Federico Prieto Celi
Ex director de 'La Prensa', doctor en derecho, periodista y analista político

La teoría jurídica de la autoría mediática que se aplicó en el Perú por primera vez y  de manera muy cuestionable al ex presidente Alberto Fujimori se cierne ahora sobre los ex presidentes Alan García, Alejandro Toledo, Ollanta Humala y el presidente Pedro Pablo  Kuczynski, además de otras personas como Keiko Fujimori y Susana Villarán, en la modalidad de recepción mediática.

Las declaraciones de Jorge Barata sobre aportaciones a campañas electorales, a través de sus principales encargados de las campañas electorales, si pasaran de indicios a pruebas, significarían para la justicia peruana un caso de recepción mediática, y los fiscales y jueces se tendrán que ver con el antecedente judicial del caso de Alberto Fujimori.

Es claro que si doy el dinero al jefe de la campaña electoral, al encargado de la financiación o del plan de gobierno, o al operador que obtiene los recursos, se los estoy dando al candidato de la campaña, que es a la postre quien se beneficia con los recursos.

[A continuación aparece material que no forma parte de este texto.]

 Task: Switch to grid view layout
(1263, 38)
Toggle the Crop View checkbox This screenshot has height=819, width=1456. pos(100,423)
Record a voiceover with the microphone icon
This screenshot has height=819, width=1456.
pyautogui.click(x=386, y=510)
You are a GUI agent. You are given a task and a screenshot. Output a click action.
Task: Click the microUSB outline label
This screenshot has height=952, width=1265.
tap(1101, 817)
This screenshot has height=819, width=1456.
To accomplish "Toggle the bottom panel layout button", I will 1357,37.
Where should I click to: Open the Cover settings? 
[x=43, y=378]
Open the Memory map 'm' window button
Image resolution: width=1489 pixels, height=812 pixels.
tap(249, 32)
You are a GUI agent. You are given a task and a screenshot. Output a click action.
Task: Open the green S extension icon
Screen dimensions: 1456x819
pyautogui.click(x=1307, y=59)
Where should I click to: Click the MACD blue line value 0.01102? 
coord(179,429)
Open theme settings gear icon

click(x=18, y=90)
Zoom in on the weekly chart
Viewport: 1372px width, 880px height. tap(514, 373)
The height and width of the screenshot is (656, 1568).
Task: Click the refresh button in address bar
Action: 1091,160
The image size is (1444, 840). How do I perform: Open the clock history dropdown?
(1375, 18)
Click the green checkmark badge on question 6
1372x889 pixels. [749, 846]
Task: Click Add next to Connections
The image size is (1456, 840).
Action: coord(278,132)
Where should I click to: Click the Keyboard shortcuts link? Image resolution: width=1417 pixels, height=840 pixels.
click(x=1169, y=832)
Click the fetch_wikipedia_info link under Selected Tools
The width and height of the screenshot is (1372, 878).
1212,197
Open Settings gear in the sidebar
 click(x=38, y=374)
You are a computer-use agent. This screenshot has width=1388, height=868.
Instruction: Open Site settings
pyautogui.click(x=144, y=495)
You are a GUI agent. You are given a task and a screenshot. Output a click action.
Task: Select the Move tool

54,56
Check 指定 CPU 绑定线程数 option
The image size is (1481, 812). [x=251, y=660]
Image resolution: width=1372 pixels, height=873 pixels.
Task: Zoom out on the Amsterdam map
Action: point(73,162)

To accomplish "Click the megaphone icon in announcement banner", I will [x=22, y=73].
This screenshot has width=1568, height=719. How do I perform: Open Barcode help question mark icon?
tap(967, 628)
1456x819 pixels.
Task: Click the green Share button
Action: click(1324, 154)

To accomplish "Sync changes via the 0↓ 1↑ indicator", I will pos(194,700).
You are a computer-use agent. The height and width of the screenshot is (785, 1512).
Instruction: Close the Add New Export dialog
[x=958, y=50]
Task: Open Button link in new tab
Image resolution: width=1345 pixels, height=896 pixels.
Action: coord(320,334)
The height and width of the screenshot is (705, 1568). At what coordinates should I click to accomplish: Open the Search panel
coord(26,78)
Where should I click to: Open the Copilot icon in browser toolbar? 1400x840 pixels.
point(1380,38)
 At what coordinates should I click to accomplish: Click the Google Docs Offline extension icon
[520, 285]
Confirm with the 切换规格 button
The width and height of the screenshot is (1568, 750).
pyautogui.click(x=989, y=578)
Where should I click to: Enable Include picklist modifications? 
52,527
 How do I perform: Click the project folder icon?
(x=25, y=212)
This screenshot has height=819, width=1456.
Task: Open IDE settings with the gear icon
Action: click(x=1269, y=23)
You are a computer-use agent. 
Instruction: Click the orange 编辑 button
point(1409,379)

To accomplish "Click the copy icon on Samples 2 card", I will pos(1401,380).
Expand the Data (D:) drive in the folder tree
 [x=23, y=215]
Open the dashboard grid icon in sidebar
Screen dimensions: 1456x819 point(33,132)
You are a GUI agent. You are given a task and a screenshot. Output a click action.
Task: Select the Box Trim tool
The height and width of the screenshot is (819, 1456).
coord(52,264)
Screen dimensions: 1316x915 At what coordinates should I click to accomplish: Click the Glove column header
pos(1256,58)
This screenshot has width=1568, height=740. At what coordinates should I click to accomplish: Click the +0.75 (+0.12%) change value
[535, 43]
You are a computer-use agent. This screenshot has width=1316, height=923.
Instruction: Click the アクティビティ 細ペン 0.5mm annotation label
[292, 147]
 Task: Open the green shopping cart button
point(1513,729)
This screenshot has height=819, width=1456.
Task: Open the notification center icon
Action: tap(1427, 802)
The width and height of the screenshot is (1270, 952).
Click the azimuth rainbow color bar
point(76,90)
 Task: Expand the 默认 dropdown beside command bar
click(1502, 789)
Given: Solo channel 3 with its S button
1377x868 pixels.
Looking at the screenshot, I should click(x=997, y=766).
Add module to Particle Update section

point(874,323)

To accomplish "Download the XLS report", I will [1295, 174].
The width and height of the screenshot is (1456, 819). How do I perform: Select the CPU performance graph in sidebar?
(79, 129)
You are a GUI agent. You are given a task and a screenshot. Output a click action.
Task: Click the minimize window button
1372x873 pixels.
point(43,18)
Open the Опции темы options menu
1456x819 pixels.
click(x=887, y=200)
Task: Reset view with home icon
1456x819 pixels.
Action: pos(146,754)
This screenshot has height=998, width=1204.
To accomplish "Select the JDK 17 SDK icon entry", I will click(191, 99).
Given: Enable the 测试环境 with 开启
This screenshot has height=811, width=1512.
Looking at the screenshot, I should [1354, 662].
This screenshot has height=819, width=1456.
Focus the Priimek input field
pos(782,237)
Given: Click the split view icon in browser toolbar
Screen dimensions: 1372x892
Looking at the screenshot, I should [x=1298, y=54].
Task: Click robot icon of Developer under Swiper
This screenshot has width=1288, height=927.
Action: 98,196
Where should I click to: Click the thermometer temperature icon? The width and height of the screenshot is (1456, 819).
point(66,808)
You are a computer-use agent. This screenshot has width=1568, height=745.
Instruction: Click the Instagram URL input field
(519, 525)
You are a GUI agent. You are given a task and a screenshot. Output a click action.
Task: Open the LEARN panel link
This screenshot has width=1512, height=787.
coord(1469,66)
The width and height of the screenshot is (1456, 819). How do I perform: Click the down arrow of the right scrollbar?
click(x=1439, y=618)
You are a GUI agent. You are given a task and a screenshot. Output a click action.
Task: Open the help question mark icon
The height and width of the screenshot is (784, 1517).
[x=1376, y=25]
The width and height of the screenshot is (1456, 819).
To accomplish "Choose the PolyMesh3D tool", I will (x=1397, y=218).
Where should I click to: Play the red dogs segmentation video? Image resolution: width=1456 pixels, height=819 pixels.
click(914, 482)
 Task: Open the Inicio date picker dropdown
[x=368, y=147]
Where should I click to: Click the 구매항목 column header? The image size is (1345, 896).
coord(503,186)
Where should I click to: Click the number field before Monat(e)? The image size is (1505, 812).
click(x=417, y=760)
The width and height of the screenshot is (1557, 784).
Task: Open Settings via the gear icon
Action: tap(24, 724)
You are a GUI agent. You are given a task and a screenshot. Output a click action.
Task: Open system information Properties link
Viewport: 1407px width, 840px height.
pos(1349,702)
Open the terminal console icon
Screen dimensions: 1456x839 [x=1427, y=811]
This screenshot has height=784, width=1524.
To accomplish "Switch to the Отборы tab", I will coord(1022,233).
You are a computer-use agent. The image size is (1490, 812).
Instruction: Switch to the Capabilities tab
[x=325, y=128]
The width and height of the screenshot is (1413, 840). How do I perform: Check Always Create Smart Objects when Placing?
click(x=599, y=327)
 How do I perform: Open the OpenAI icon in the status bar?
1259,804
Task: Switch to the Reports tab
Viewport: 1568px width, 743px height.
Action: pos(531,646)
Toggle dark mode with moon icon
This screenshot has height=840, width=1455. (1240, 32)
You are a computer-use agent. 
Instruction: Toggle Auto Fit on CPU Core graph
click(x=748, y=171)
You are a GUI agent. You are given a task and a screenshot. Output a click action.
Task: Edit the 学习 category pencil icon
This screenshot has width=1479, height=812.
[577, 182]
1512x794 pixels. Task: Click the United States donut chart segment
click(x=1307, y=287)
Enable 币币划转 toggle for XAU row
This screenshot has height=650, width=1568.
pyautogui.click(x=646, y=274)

Si no hay candidato no hay recursos dados a uno de los segundos del líder.

El ex canciller alemán, realizador de la unidad de su nación, Helmut Kohl, solo comparable con Konrad Adenauer, el primer canciller alemán de la postguerra, cayó por acusaciones de que su partido había recibido más dinero del que permitía la ley alemana para campañas electorales. No había robado dinero; ni siquiera lo había manejado; y posiblemente ni sabía que las cosas habían sido así. Pero tuvo que renunciar.

En nuestro caso, las verdades parciales de quienes niegan haber recibido dinero subsisten, en la medida que es cierto que no hubo una entrega de Jorge Barata al candidato presidencial. A lo mejor ni estaban al tanto de lo que estaba pasando. Pero sabían –o debían saber- que entre los benefactores de sus campañas estaba el gran corruptor brasileño.

El reto de la justicia es que quienes aplicaron la teoría de la autoría mediática tendrán que aplicar ahora la teoría de la recepción mediática, o renegar ahora de lo que predicaron ayer, para salvar el pellejo de unos y otros. Teniendo en cuenta que un caso es el de Toledo y Humala, que se quedaron con el dinero o parte de él, y otro –partiendo de la presunción de inocencia- la de los otros personajes, que teóricamente usaron el dinero para la campaña electoral y no para enriquecerse. Me parece que la diferencia es importantísima.

Queda por ver el caso de los intermediarios, no les vaya a pasar lo mismo que a los mensajeros de tiempo inmemorial, que cuando llevaban malas noticias a los gobernantes, eran ejecutados por el mero hecho de ser los carteros de esas malas noticias. Hecha la salvedad de que no es lo mismo una carta con un mensaje negativo que un sobre con un suculento paquete de dinero mal habido y dado a escondidas.